What the task asks> Every entry below needs to be copied exactly.

Collected data>
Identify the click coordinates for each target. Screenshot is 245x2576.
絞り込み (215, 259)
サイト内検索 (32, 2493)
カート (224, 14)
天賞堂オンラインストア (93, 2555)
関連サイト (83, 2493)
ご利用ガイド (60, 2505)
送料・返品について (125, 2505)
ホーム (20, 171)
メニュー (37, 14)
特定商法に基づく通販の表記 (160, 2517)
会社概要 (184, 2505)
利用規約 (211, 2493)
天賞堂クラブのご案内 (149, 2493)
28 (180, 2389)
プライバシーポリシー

Solution to the problem>
Identify the click coordinates for each target. Screenshot is 245x2576.
絞り込み (215, 259)
サイト内検索 (32, 2493)
カート (224, 14)
天賞堂オンラインストア (93, 2555)
関連サイト (83, 2493)
ご利用ガイド (60, 2505)
送料・返品について (125, 2505)
ホーム (20, 171)
メニュー (37, 14)
特定商法に基づく通販の表記 (160, 2517)
会社概要 (184, 2505)
利用規約 (211, 2493)
天賞堂クラブのご案内 (149, 2493)
28 (180, 2389)
プライバシーポリシー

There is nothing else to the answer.